I looked at him. “What does that mean?”
“All of them would have healed by now.”
“Are you saying that Bobby won’t heal?”
“He should heal, but it will not be one of the miracles of healing that you are used to at home.”
“Why won’t he heal like that?”
“First, he is not part of any group, so he does not share in their larger energy. Second, he has only one small beast form, which proves he is not a powerful shapeshifter in and of himself. Third, he is not tied to a master vampire, so he doesn’t have that energy to draw upon. I do not think you understand how unique St. Louis is for all these reasons and more.”
Olaf looked at me very pointedly when he said the last part. He seemed to be trying to tell me something with that look, but I had no idea what he was hinting at. I’d ask him later in private, or maybe I wouldn’t. I focused on what was in front of me, one problem at a time or they gang up on you.
“Fine. So I play with too many big dogs to play nice with the small ones. How do we help Bobby here and now?”

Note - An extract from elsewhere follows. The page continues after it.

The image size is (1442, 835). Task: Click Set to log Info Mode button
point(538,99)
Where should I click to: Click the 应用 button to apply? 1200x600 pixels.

Olaf shrugged. “I do not know.”
“Open the damn cell, Duke,” Newman said, and the anger was back. I couldn’t really blame him. We were working so hard to save Bobby, and now it might all have been for nothing.
“Who goes inside with him?” Duke asked.
“I will,” I said.
“You’ll need backup,” Livingston said.
“No,” Newman said. “He’s not a danger to anyone like this.”
“If he wakes up suddenly and sees you bending over him—” Duke started to say, but Newman cut him off.
“Open the fucking cell, Duke!”
Livingston got his shotgun again, and once he had it ready to aim, Duke opened the cell.
“It’s your funeral,” Duke said again as Newman pushed past him.
I followed him into the cell. He’d called me for backup, so I’d have his back. Olaf stayed in the cell doorway so that Leduc couldn’t close it behind us. Good, I was tired of being locked in this damn cell.